The Diamante River is a river in the Argentine province of Mendoza. It is born from glaciers on the Maipo, a volcano in the Andes range in the Argentine–Chilean border, and flows east until emptying in the Desaguadero River. Its drainage basin covers an area of 2750 km2 in the central region of Mendoza.

== Course ==
The Diamante is fed by ice-thaw-fed streams that flow into its source, the Diamante Lake.
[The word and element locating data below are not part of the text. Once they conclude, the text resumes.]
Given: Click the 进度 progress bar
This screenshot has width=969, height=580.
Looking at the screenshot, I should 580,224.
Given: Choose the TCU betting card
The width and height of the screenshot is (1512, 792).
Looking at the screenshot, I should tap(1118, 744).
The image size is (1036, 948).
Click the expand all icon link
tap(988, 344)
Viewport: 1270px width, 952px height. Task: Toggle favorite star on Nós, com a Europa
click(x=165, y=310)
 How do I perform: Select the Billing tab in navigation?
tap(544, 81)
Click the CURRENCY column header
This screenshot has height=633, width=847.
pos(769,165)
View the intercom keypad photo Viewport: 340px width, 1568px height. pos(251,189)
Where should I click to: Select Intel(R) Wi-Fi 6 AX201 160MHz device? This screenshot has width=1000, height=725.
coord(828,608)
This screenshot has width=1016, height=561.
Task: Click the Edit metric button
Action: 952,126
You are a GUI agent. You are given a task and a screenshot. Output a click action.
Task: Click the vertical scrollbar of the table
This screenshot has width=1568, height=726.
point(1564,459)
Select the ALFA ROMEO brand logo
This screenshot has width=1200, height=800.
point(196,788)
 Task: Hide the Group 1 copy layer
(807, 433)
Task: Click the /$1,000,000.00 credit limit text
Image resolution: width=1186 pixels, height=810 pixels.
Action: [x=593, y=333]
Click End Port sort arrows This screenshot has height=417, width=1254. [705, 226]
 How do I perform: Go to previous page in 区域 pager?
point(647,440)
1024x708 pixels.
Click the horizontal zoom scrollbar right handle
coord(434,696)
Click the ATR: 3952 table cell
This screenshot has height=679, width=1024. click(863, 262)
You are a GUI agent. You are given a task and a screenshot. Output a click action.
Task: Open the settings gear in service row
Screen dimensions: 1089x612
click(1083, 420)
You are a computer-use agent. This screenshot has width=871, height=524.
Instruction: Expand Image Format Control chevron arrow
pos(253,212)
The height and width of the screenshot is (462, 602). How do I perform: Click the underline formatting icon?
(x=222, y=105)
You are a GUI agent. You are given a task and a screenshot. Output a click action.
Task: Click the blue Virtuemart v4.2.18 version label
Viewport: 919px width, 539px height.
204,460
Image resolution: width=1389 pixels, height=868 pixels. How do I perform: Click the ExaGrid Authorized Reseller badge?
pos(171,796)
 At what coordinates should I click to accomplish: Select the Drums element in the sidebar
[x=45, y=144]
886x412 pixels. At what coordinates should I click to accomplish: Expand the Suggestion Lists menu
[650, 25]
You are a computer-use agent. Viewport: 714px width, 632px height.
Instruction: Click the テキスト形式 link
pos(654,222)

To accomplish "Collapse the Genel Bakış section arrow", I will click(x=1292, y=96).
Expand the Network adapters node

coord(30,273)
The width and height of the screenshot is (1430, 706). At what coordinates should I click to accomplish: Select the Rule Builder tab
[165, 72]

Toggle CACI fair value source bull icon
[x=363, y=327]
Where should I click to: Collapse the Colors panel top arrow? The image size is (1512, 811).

It has an average flow of 33 m3/s, with its maximum during the spring and summer; the October–March period accounts for 70 percent of the annual water volume.

The upper course of the river turns south and then back north, and becomes entrenched within the deep, narrow Agua del Toro Canyon, where it is dammed to produce hydroelectricity by the Agua del Toro Dam, at about 69° W, and a few kilometres later by the Los Reyunos Dam. Together these two power stations generate 500 MW.

Upon reaching the plain, the Diamante loses part of its volume through infiltration and evaporation. It turns in a gentle arc, passing south of the city of San Rafael, in the geographical center of Mendoza, where it is used for irrigation (together with the Atuel River).

The river splits in multiple branches shortly before reaching the Desaguadero (here called Salado), on the border with the province of San Luis.